There were 2 clinical cases, aged 5-12 years, with primary eye manifestations of the mPA. The initial oedema and the reddening of the lid area were common to all the patients. The diagnostic excisions of the inflammatory tumour of the anterior orbital area have shown histologically vasculitis of the small vessels. mPA was diagnosed by clinical and immunological parameters, including the examination of the respiratory tract and kidneys.

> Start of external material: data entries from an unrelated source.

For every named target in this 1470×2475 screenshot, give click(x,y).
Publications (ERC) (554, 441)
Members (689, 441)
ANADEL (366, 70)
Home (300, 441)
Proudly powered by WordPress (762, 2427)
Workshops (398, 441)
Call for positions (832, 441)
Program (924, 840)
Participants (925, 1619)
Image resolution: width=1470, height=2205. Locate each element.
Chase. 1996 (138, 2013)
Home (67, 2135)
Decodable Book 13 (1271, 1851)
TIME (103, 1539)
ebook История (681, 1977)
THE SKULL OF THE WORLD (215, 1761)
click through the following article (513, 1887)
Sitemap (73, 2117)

In inflammatory orbital pseudotumour, diagnostic excision and evaluation of the immunological parameters are useful for the exclusion of a systemic vasculitis. Proper examinations must be performed to determine other possible organ manifestations. Prognosis is characterised by the severity of kidney involvement. Early immunosuppressive therapy is crucially important for survival prognosis.
显微镜下多血管炎(mPA)是抗中性粒细胞胞浆抗体(ANCA)相关的原发性系统性血管炎之一。它被定义为无肉芽肿形成且原位无最小免疫沉积的坏死性血管炎。临床表现以小血管破坏为特征,主要表现在上、下呼吸道、肺和肾脏。眼部表现虽有报道但并不常见。
有2例临床病例,年龄在5至12岁之间,以mPA的原发性眼部表现为主。所有患者最初均出现眼睑区域水肿和发红。眼眶前部炎性肿物的诊断性切除组织学检查显示小血管血管炎。通过临床和免疫学参数,包括呼吸道和肾脏检查,诊断为mPA。
在炎性眼眶假瘤中,诊断性切除和免疫学参数评估有助于排除系统性血管炎。必须进行适当检查以确定其他可能的器官表现。预后取决于肾脏受累的严重程度。早期免疫抑制治疗对生存预后至关重要。